Berdasarkan hasil penelitian yang diperoleh, maka dapat ditarik kesimpulan sebagai berikut: 1. Locus of control terbukti memiliki hubungan dengan penyesuaian diri, baik secara akademik, sosial, dan komitmen. Semakin internal locus of control, maka semakin baik penyesuaian diri yang dilakukan mahasiswa tingkat pertama yang menjadi responden; demikian sebaliknya. 2. Pada dimensi prestasi, kemampuan dan usaha memiliki hubungan dengan penyesuaian diri, baik secara akademik, sosial, dan komitmen. Sementara konteks dan keberuntungan tidak memiliki hubungan yang signifikan dengan penyesuaian diri dan masing-masing aspeknya.
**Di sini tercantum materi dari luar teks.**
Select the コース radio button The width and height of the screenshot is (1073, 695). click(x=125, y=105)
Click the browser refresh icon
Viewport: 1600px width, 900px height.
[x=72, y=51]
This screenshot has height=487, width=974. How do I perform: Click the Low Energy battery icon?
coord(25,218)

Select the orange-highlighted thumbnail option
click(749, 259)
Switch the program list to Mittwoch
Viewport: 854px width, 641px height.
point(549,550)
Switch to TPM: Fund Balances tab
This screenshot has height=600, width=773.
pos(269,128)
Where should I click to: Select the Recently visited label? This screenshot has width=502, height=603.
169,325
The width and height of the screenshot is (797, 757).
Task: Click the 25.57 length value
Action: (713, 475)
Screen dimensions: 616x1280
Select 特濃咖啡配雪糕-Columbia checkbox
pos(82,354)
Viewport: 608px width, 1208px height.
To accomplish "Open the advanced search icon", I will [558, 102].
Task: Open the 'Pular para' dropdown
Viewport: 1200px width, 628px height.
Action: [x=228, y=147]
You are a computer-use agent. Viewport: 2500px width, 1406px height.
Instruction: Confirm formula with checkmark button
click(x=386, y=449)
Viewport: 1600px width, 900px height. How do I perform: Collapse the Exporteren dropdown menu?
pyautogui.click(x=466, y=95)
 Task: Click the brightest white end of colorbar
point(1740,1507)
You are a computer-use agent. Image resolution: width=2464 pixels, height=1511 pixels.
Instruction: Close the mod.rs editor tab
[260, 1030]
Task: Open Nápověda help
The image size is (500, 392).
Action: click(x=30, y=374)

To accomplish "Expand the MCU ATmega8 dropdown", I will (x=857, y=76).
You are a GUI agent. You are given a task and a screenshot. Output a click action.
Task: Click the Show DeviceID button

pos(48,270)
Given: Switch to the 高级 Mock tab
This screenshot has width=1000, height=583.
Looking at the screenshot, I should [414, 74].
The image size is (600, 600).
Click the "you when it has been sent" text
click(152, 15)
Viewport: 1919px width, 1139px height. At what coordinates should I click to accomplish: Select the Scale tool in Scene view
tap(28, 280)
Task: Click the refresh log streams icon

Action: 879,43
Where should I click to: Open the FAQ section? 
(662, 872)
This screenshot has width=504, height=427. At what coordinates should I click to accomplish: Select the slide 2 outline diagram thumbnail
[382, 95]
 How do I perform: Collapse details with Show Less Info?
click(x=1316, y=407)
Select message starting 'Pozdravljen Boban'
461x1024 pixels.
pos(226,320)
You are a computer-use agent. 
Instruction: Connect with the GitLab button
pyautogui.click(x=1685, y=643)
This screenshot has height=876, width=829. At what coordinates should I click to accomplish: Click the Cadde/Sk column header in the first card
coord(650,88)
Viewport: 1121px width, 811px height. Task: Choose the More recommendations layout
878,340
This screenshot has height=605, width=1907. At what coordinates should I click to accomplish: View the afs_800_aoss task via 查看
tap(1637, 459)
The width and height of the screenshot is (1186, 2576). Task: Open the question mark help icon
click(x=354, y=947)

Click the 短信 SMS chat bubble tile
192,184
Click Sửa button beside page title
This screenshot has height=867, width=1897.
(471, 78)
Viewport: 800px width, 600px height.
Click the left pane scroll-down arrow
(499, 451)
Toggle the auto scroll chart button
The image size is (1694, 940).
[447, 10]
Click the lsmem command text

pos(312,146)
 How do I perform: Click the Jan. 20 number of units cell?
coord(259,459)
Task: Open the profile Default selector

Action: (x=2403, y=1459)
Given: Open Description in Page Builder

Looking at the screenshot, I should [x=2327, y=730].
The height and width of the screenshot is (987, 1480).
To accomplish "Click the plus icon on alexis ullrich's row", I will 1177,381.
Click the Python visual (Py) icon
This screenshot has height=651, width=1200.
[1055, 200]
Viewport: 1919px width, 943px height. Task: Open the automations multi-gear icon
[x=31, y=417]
Semakin baik kemampuan dan usaha, maka semakin baik penyesuaian diri yang dilakukan mahasiswa tingkat pertama yang menjadi responden dalam mencapai prestasi akademik di kampus; demikian sebaliknya. 3. Pada dimensi afiliasi, kemampuan, usaha, dan keberuntungan memiliki hubungan dengan penyesuaian diri secara keseluruhan. Akan tetapi jika dilihat dari aspek penyesuaian diri, kemampuan dan usaha berhubungan dengan aspek sosial, dan keberuntungan berhubungan dengan aspek komitmen. Sementara konteks tidak memiliki hubungan yang signifikan, baik dengan penyesuaian diri, maupun dengan masing-masing aspeknya.